Saved data entries
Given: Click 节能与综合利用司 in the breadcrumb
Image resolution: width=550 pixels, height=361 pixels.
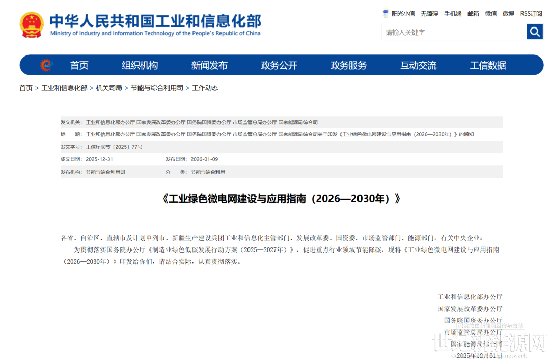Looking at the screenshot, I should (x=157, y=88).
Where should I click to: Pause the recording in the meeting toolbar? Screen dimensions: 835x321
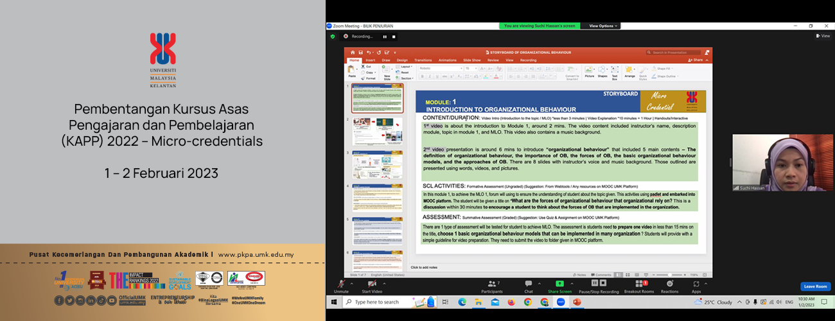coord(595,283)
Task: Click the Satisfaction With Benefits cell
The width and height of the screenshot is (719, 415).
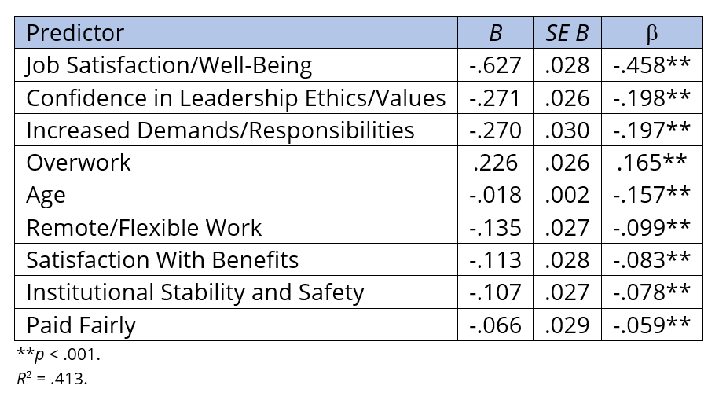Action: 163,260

...

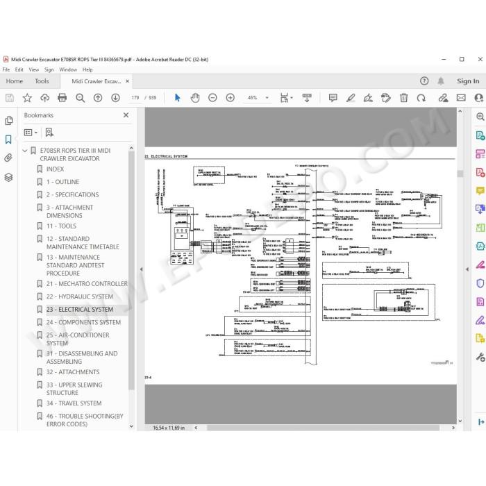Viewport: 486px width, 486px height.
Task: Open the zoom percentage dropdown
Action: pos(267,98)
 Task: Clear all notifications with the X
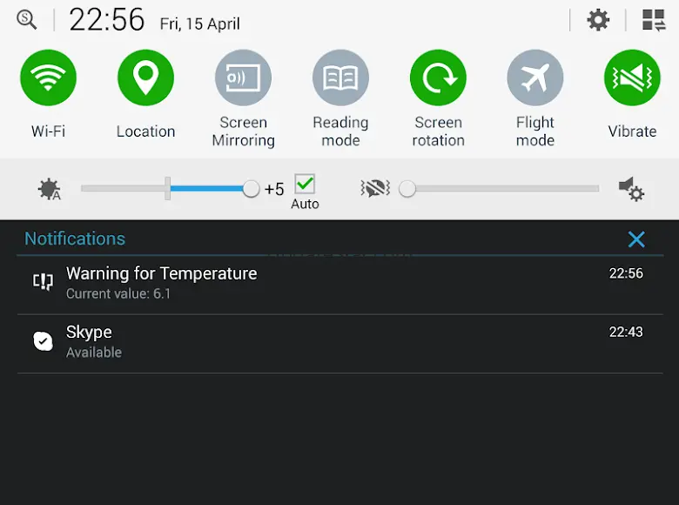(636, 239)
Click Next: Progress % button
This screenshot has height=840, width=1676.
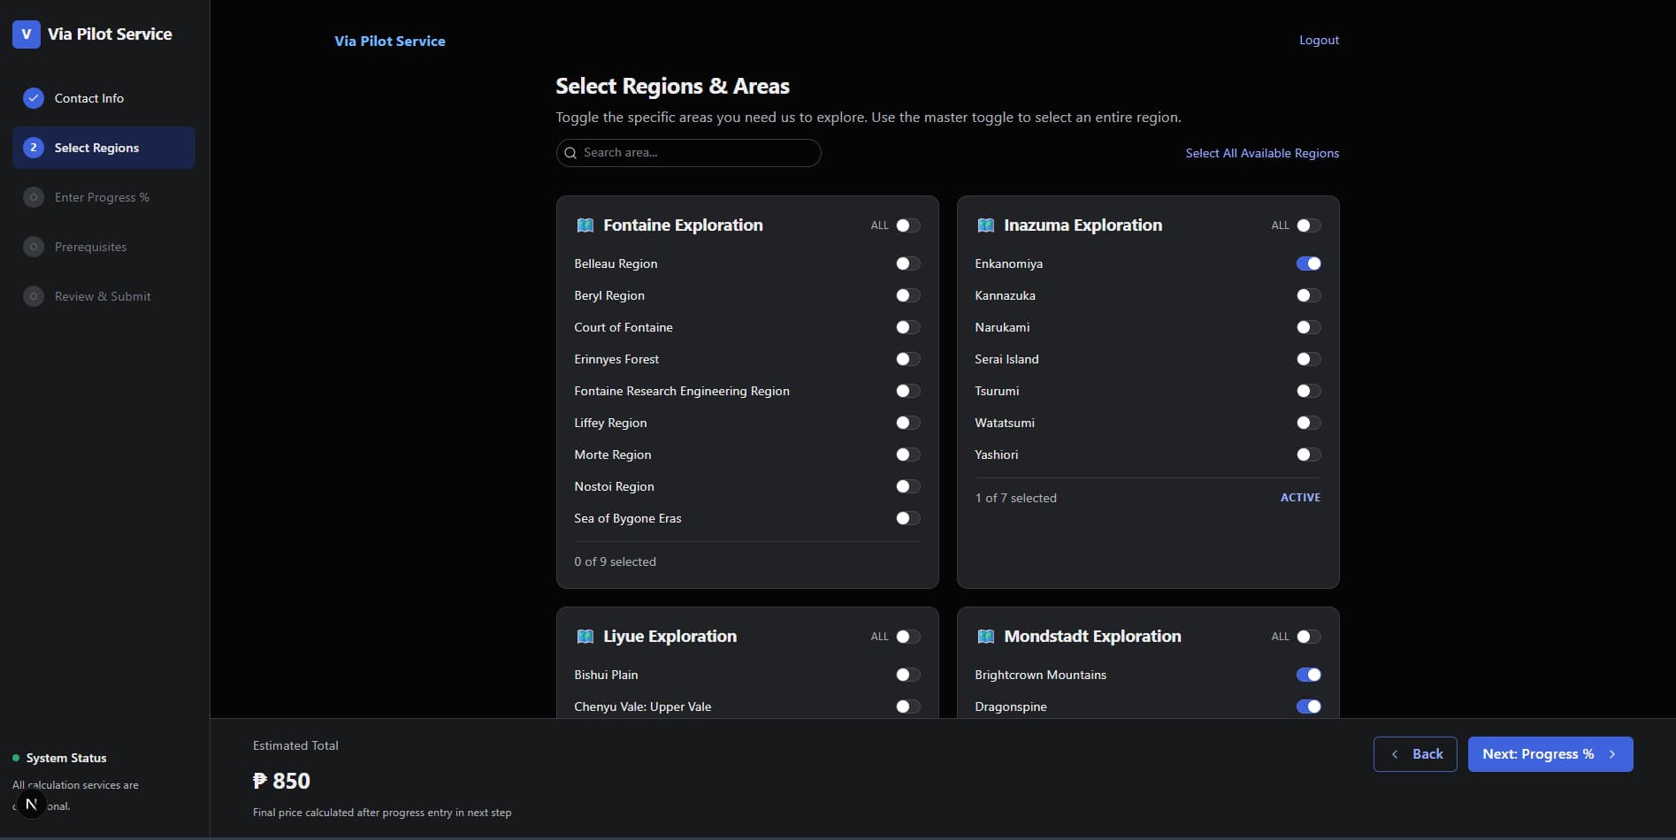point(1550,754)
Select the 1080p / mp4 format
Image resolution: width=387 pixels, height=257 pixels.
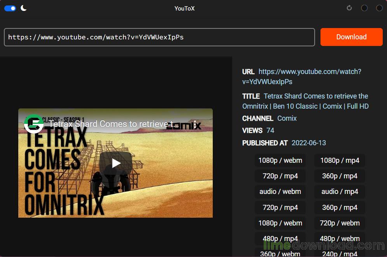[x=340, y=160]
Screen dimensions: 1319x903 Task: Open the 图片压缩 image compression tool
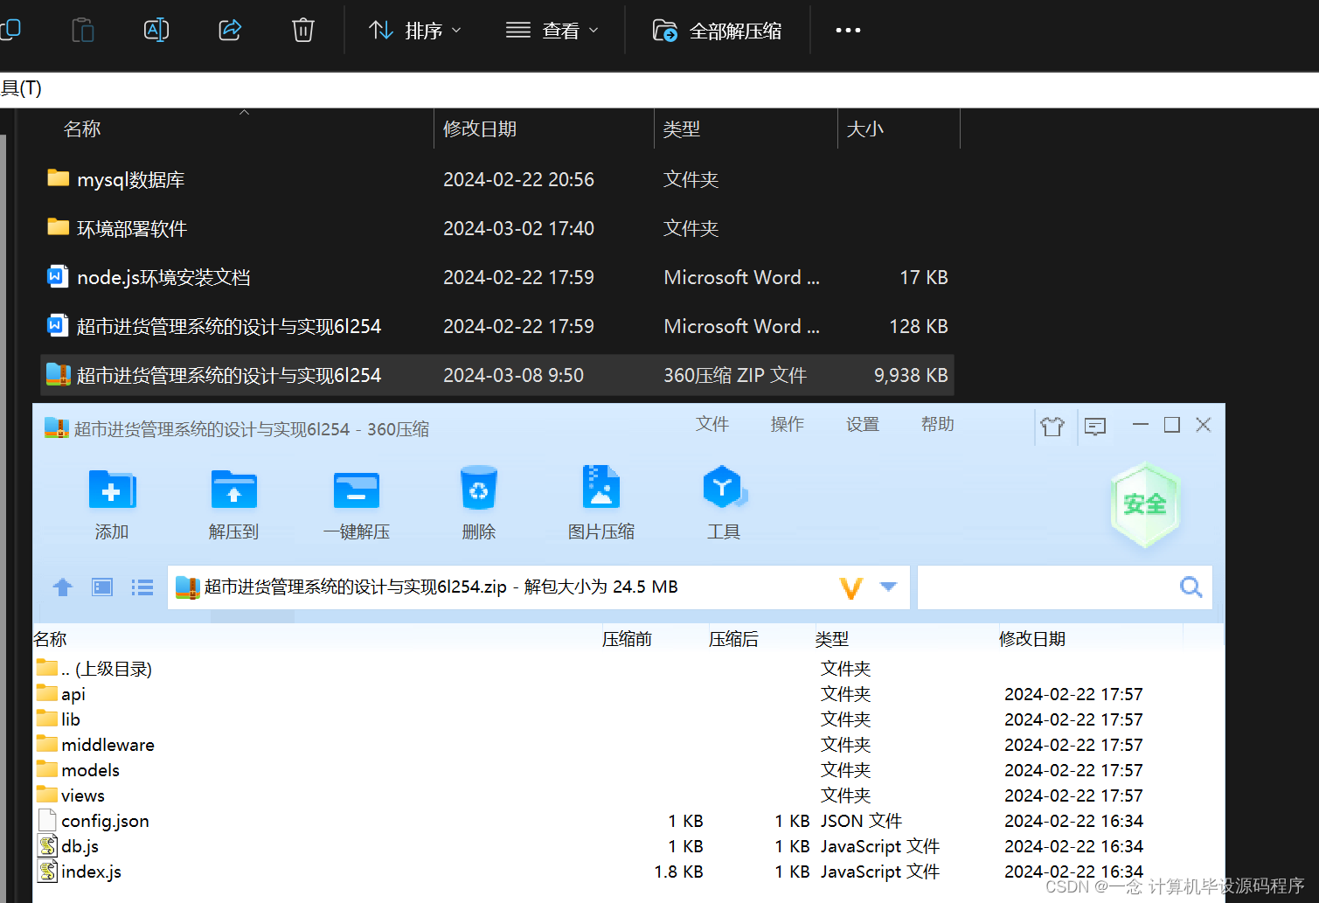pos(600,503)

_Work instruction_.
With pictures excluded, reproduce exactly the lines above from the one containing "Given: Click 节能与综合利用司 in the breadcrumb" down to the one containing "Task: Click the", those two included.

_Result below_.
Given: Click 节能与综合利用司 in the breadcrumb
Image resolution: width=550 pixels, height=361 pixels.
Looking at the screenshot, I should (x=157, y=88).
Where should I click to: Pause the recording in the meeting toolbar? Screen dimensions: 835x321
coord(595,283)
Task: Click the Satisfaction With Benefits cell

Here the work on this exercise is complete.